Quel giorno, alcuni membri del collettivo hanno chiesto le scarpe a una madre di Monterrey, Nuevo León e con quelle hanno iniziato a sperimentare l’incisione delle parole sulla suola. Poi ne hanno ricevuto un altro paio da una madre de Torreón, Coahuila che conteneva un messaggio scritto a mano, una lettera rivolta al figlio scomparso. Con questo si è completata l’idea della creazione di un oggetto di denuncia e di memoria.
Desaparecidos: la mostra delle “orme” gira il mondo
Con il passare degli anni, nella sede dell’associazione hanno continuato ad arrivare sempre più scarpe e sempre più storie. Un materiale dal forte impatto comunicativo che non poteva e non doveva rimanere chiuso nelle scatole, dentro quattro mura nel centro storico di Città del Messico.
La prima mostra risale a maggio 2014. L’esposizione, con più di 100 paia di scarpe, è stata allestita al museo “Casa de la Memoria Indómita” della capitale messicana. Da quel momento le scarpe con i messaggi dei familiari hanno iniziato a viaggiare da sole, prima in vari stati federali (Coahuila, Guanajuato y Chiapas, Querétaro), poi in diverse città europee, tra cui Londra, Parigi, Berlino, Firenze, Roma e Torino, come simbolo della Campagna Internazionale contro la sparizione forzata in Messico (Campaña Internacional contra la desaparición forzada en México – Ruta Europa), durata da marzo a novembre 2017.

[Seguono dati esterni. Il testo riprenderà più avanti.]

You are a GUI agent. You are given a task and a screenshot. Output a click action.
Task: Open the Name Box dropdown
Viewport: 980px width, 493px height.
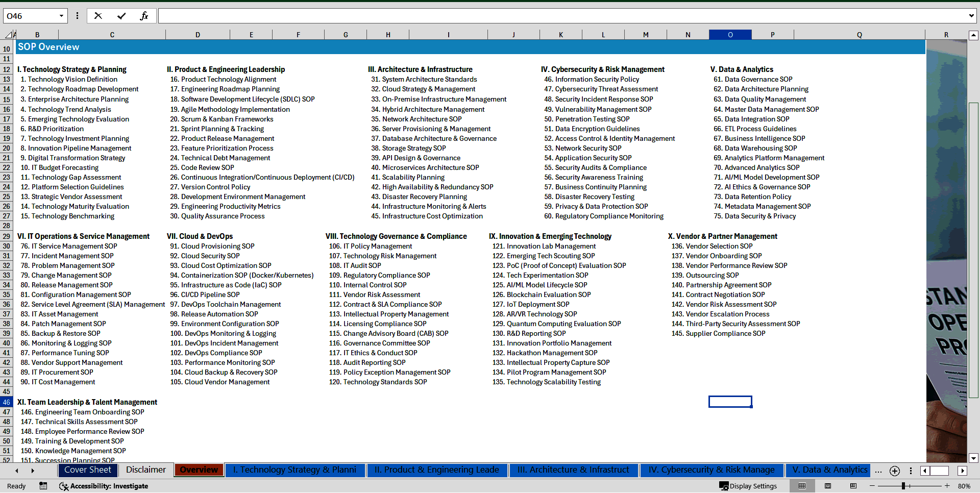pyautogui.click(x=61, y=16)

Mappa della strategia del terrore in America Latina
Le scarpe raccolte dal collettivo non provengono solo dal Messico, ma anche da altri stati centroamericani. Alcune sono di familiari di migranti desaparecidos durante il viaggio verso gli Stati Uniti, altre di colombiani fatti sparire nel periodo della Violencia, un paio risale all’ultima dittatura in Argentina e ad altri desaparecidos politici dell’America Centrale.
I luoghi e le distanze sono ampi, i paesi di provenienza delle “orme” e le date a cui risalgono le sparizioni aiutano a tracciare la mappa di un fenomeno che è evidentemente trasversale a gran parte dell’America Latina. Una vera e propria strategia del terrore, con cui i governi hanno tenuto e tengono tuttora sotto pressione i cittadini per renderli impotenti.
In Messico, negli anni ’70 ci pensavano la Brigata Bianca e i militari della Direzione federale di sicurezza (Dfs). Poi, con l’espandersi del narcotraffico, a partire dagli anni ’80 e ’90, oltre ai desaparecidos politici sono iniziati a sparire anche persone comuni e sempre più difensori dei diritti umani.